New Vityaz goaltender Tomi Karhunen spoke to KHL.Ru, about his time in China with Kunlun Red Star, his famous ex-teammates Patrik Laine and Steven Stamkos, and his recent move to Moscow Region.


“Hopefully, I will live up to expectations”

- Tomi, tell us about your move to Vityaz from Kunlun Red Star.

- Kunlun bought out my contract, so I became a free agent and could speak to any club. Vityaz showed an interest and from there things moved very quickly, so here I am.

- Were you surprised by Kunlun's decision?

- I was a little bit surprised, but it is part of the business. They no longer wanted me, so I left.
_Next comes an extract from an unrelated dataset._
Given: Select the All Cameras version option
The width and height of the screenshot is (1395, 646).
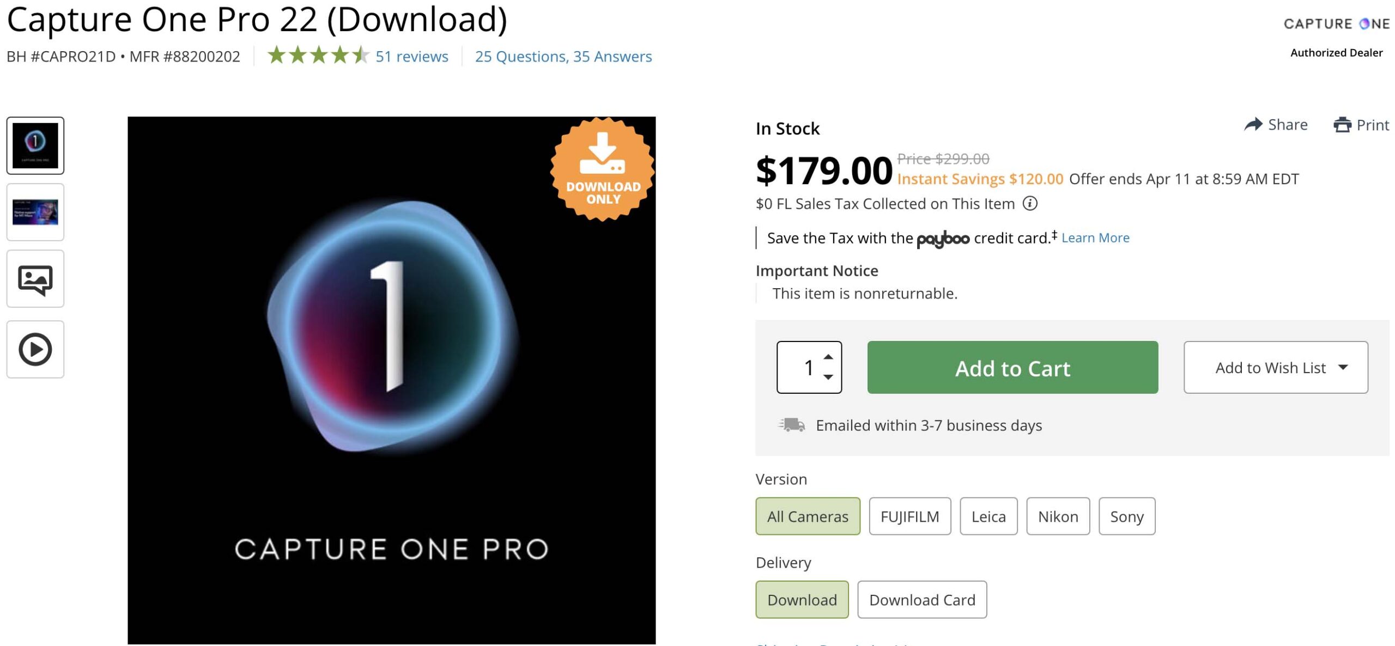Looking at the screenshot, I should [808, 516].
- But you were not having a bad season.

- Not at all. I think I was doing a good job, but it was not my decision.

- What you know about Vityaz from previous years?

- Not much, but I did play against them last year, in the final game of the regular season. Both teams were battling to reach the playoffs, and both teams succeeded. Of course, I know that over the years they have had a few Finnish players, such as goalie Harri Sateri, and forwards like Olli Palola and Miro Aaltonen, as we are from the same town.

- Will the fans see you as the new Harri Sateri?

- Well, I really want to do even better than he did; hopefully, I'll live up to all the expectations the fans have of me.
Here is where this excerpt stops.